Even so, it is still a painful cut which has left Paul feeling somewhat unfairly treated.
“I have no problem with paying our fair share,” Paul said. “But in this case the entire deficit has been placed solely on the backs of secondary schools only. It is a big hit to take.”

Paul said that in his many years with the district he remembers facing much bigger deficits which had less of an impact on the classroom. That is because they were more evenly distributed across all CCSD students and, more importantly, across the CCSD central office, he said. None of that has happened this time around.

Lyon SOT Chairwoman Aimee Houghtalen, who was out of town on vacation last week, complained that the announcement had come so suddenly, and principals given so little time, that it was impossible for SOTs to be involved in the decisions at all.

“If any other business were run that way, it would be completely acceptable,” Houghtalen said. “But for some reason the school district gets a pass on it again and again.”

Houghtalen said that the middle school SOT met back in January to begin developing the school budget. They took significant time in doing so. But since then, that effort has been upended twice with these major mandates from the Superintendent.

“This time, they waited until the last couple of weeks of summer break, when everyone is on vacation, to do this,” Houghtalen said. “What was the point of all the work and input we gave before if they are going to do that?”

Houghtalen wished that Jara had engaged the SOTs and asked for input before making such knee-jerk decisions.

“There are way better ideas out there than this,” Houghtalen said. “There are much better ways of spreading the impact so that it is fair and equitable. But he never asked and now it is too late for input anyway.”

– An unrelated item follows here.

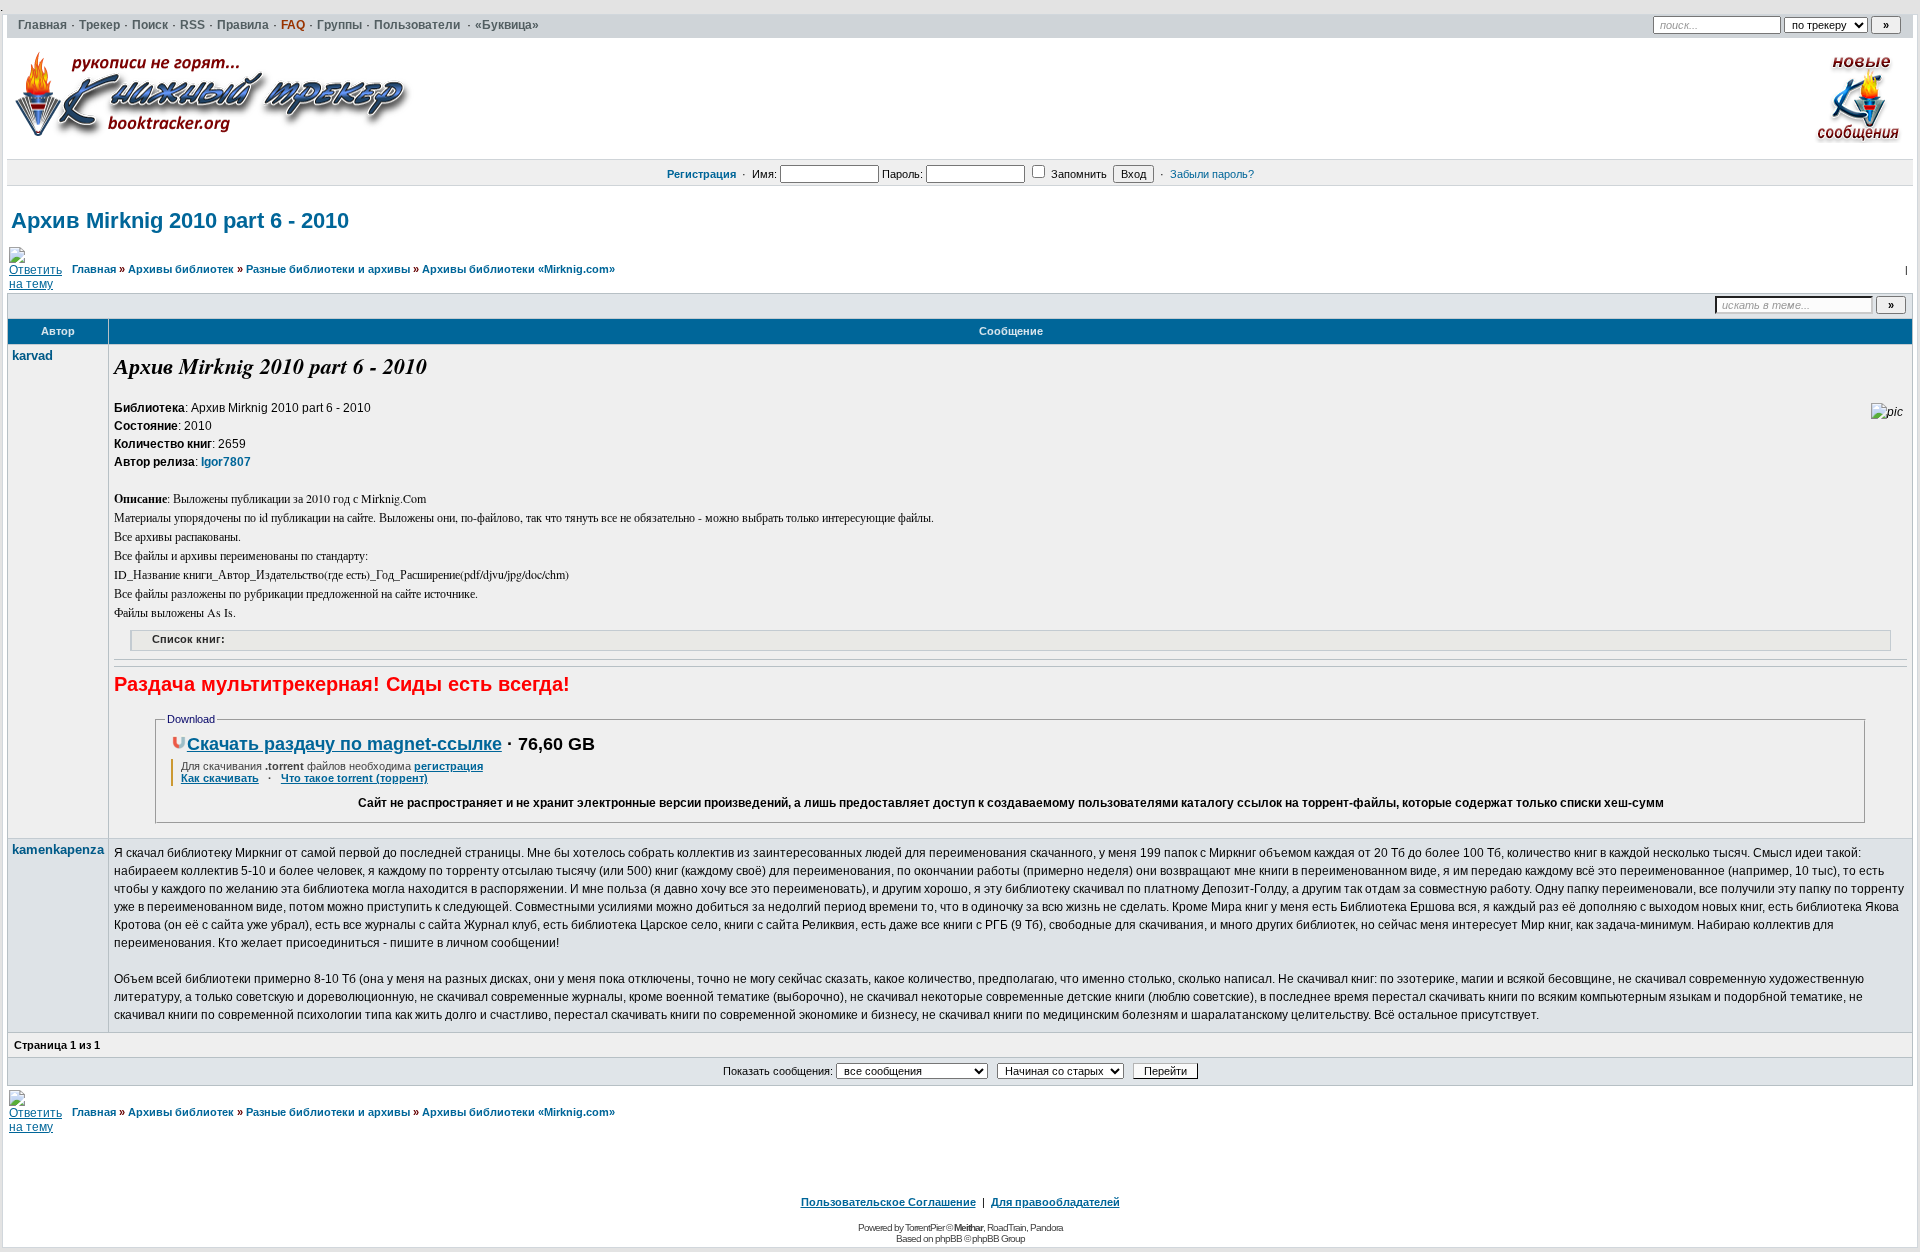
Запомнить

Moapa Valley Community Education Advisory Board member Lindsey Dalley commented that this is yet another example of the CCSD skirting around state law.
“What this amounts to is playing politics at a high level, and our kids are paying the price,” Dalley said. “The reorg law was supposed to end all of that with establishing local control and per pupil funding across the board. But the CCSD hasn’t ever complied with that law. And no one has enforced it on them. So here we are again, right back in the same place as we have been a thousand times before, just a slightly different scenario.”